I am in united states since about 3 years i have green card i got it through my brother in law who is married an american woman since 20 years
i am married since 28 years separated under the same roof since 6 months and now i filed for divorce

My questions and concerns
What will happen to the application of the citizenship
I should become american citizen within 2 years

I found out that my H has appointment with an immigration officer on the 7th of July 

What can he do ?

Since i am a permanent resident can he cancel my visas can he hurt me in any way ?( i don't think so but i need to be sure)
I already asked an immigration attorney if he can deport me and they said no and he can't take away my green card.

But
Can he stop the applications for citizenship if he already serve them?


Can somebody help???
Thanks


----------



## strawberry (Jun 21, 2010)

ask your lawyer again. best answer u'll get.


----------



## LVS (Apr 5, 2010)

Me my H and my kids got our green cards at the same time through my brother in law

I know i should ask again a lawyer but i have priority for other things to be done now since he can't take away my Green Card 
But if anyone have something to add i appreciate it

Thanks for all your time and help


----------



## mcco (Aug 4, 2010)

I think you are pretty much save after you passes the first interview and they gave you a permanent green card, I'm going through some similar situation the only problem is that now my Husband is refusing to go to the interview


----------



## jeffreygropp (Jun 9, 2010)

Once you have your 10 year green card you can apply for citizenship based on 5+ years of residency. Sounds like you can apply with or without being married.


----------



## LVS (Apr 5, 2010)

jeffreygropp said:


> Once you have your 10 year green card you can apply for citizenship based on 5+ years of residency.
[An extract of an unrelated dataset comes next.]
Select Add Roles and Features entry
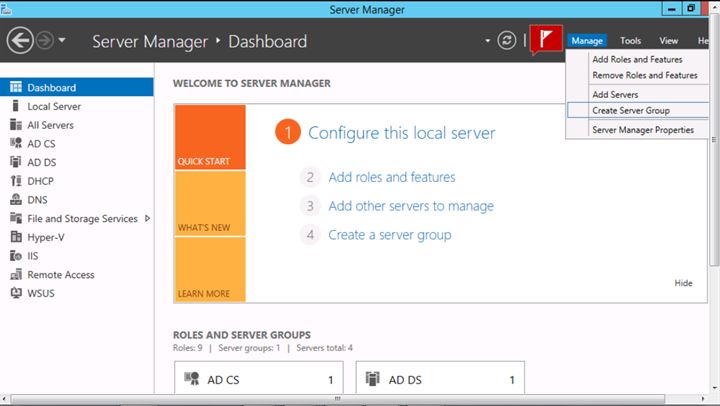Image resolution: width=720 pixels, height=406 pixels. coord(637,59)
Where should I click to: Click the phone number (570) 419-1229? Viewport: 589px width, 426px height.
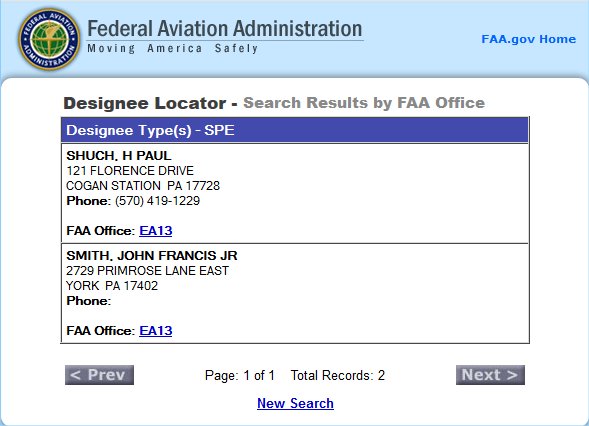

Sounds like you can apply with or without being married.





mcco said:


> I think you are pretty much save after you passes the first interview and they gave you a permanent green card, I'm going through some similar situation the only problem is that now my Husband is refusing to go to the interview


Thank you guys for replying
mcco hope everything will get better with you

AS for me I didn't have any interview in my case because my brother in law is our sponsor he filled the applications 11 years before we came to USA we got our green card by mail after being about a month in USA
My brother in law or my H applied for naturalization since then and It takes 5 years to get the citizenship papers

So my concerns are that i think he is able to stop the naturalization papers and i will need to apply on my own and at this time i don't know how long it is going to take 

jeffreygropp thanks for the information and yes i don't lose my green card if i got divorce and i can apply by myself to the naturalization


----------